Re: New study idea

Scott Hauck (hauck@cs.washington.edu)
Tue, 18 Aug 92 20:27:37 -0700

I asked for a flame, and I got one. However, I think there are some things
that have been overlooked:

People sitting around just studying is BORING. What's so interesting about this
activity?

Under all the proposals I've heard, that's exactly what's being encouraged.
Even Rich's idea to allow people to learn from experience got flamed pretty
harshly (though I'm glad he still rammed it through).

So, to deal with this, we need to either:
1.) Allow studying to proceed in parallel with other activities. This was the
basis of my original post
2.) Base advancement on pure experience. No studying occurs at all. This means
it's really hard to focus your advancement, it's hard to come up with a way
to measure "experience" with skills like OBSERVATION, and gets rid of teachers.
Any takers?
3.) Base advancement purely on quests. You have to go out and find things
to advance, but can't advance without making the proper discovery. Real hard
to advance.
4.) Some combo of the above.

So, at a less detailed level, I think a good proposal for the way studying
should be done:

Most of the effort needed to advance is based on one or both of #1 & #2 above.
Higher levels are restricted by the need for quests (#3). Specifically, each
skill would have a bit-vector of accomplishments. For higher levels, a greater
number of the bits must have been set to reach the next level. For example, for
Trade, there would be a bit for every market in the game. Whenever you visit
a market whilke possessing some skill in Trade, it's bit is set. For level 2,
you'd need two bits set. For 3, 4 bits. For 10, all bits must be set.

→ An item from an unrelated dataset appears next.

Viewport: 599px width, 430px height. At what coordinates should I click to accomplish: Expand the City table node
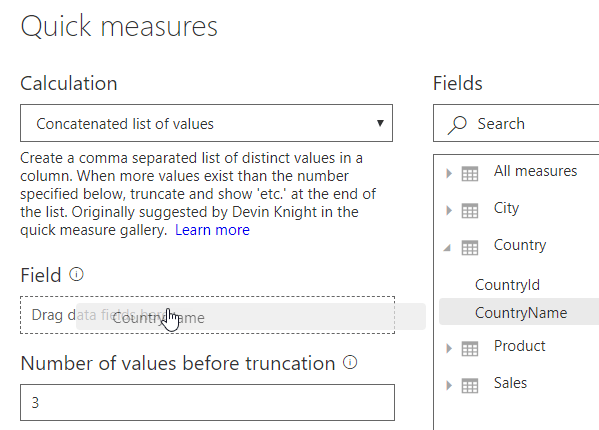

For Magic, a similar system would be set up, but the bits would correspond to
copies of archane lore. Each book could be found via EXPLORE, and a Mage
possessing it would get his bit set. Personally, I'd have the book disappear
immediately (with all members of the party having their bit set, but no-one else
unless they re-discover it somewhere else). However, you could either have a
random decay factor (10%/month for it to disappear), or just let it kick around.
BTW, specific spells could require specific bits to be set (For example, only
the Necronomicon can teach the spell Summon Chaos).

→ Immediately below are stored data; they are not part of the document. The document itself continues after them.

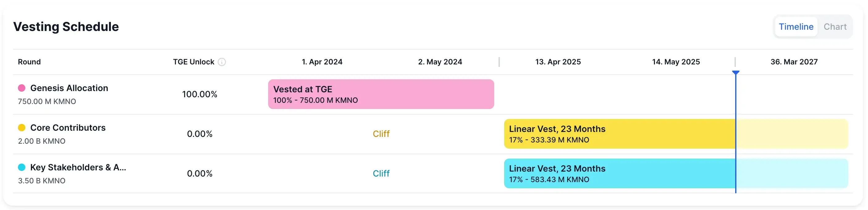Click the TGE Unlock info icon
Screen dimensions: 868x210
(x=222, y=62)
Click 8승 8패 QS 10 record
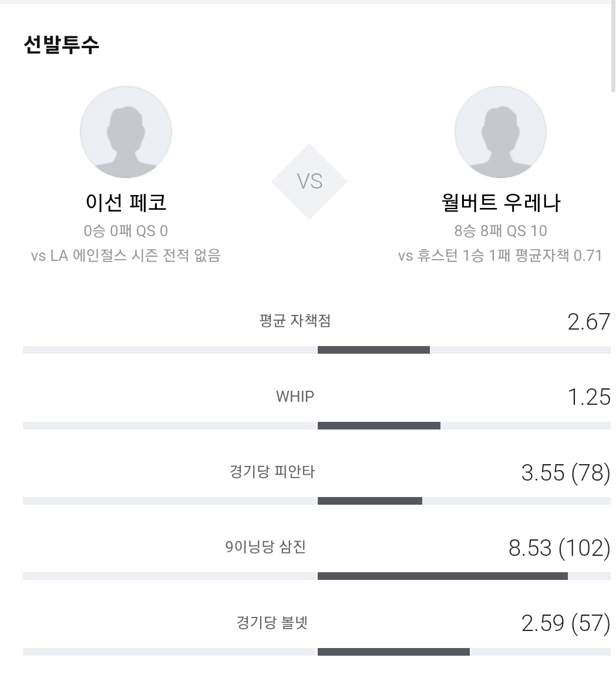616x678 pixels. click(x=500, y=231)
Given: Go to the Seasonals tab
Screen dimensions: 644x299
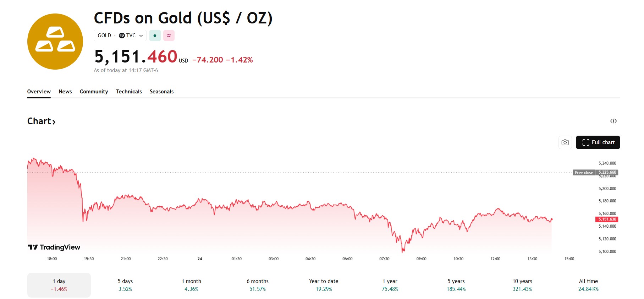Looking at the screenshot, I should tap(161, 92).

In order to make finding the books reasonable, there probably should be some way
to get clues to unfound artifact locations - a seer, a library, or some other
tool.

Now, to deal with the two objects I expect to be raised first:

1.) Teachers: First off, teaching may no longer be a useful concept. However,
if you like it, make a teacher required for the last n days before advancing
a level. This doesn't mean a teacher necessarily can get you past everything -
no teacher, no matter how good, is going to make you a great bargainer unless
you've been to a few bazaars.

2.) Realism: This is actually one of the weakest criteria for a game - well
below "Is it fun" and "Does it add more than it causes in complexity". Also,
there are many versions of what's "realistic". Yes, in today's world people
sit around for 20 years learning from teachers. However, this hasn't always
been true. In a cargo-cult like setting (a society much inferior to the
artifacts it can discover around it), a teacher would be secondary to the
discoveries being made. For many magical settings, advancement cannot be
taught, it must be discovered by magical places and magical events.

Scott Hauck

P.S. Here's my first pass at what would be in the bit-vector for various skills:

Military Leadership: A bit for each group-based monster type (a group-based
monster is things like Orcs, Savages, etc, which fight in masses)
Combat & Archery: A bit for each different type of monster
Trade: A bit per Marketplace
Weaponsmithing: A bit per artifact examined
General Magic: A bit per magical tome
Equestrian: A bit per plain region visited
Forestry: A bit per forest visited
Mining: A bit per mountain region visited
Observation: A bit per land region, only set when an EXPLORE succeeds in that
location (10th level would only require about 30% of the bits being set)
Stealth: A bit per faction, only set after a successful STEAL from that
faction is performed (yeah, this one may be too tough, but would liven things
up a good deal!)
Construction: A bit per guild tower, city, and mythic castle (those castles the
game starts with)
Shipbuilding: A bit per shipbuilding Tome & artifact (A Melnibonean Golden
Barge, an Argonaut's diary, the figurehead off of Odyseus's ship).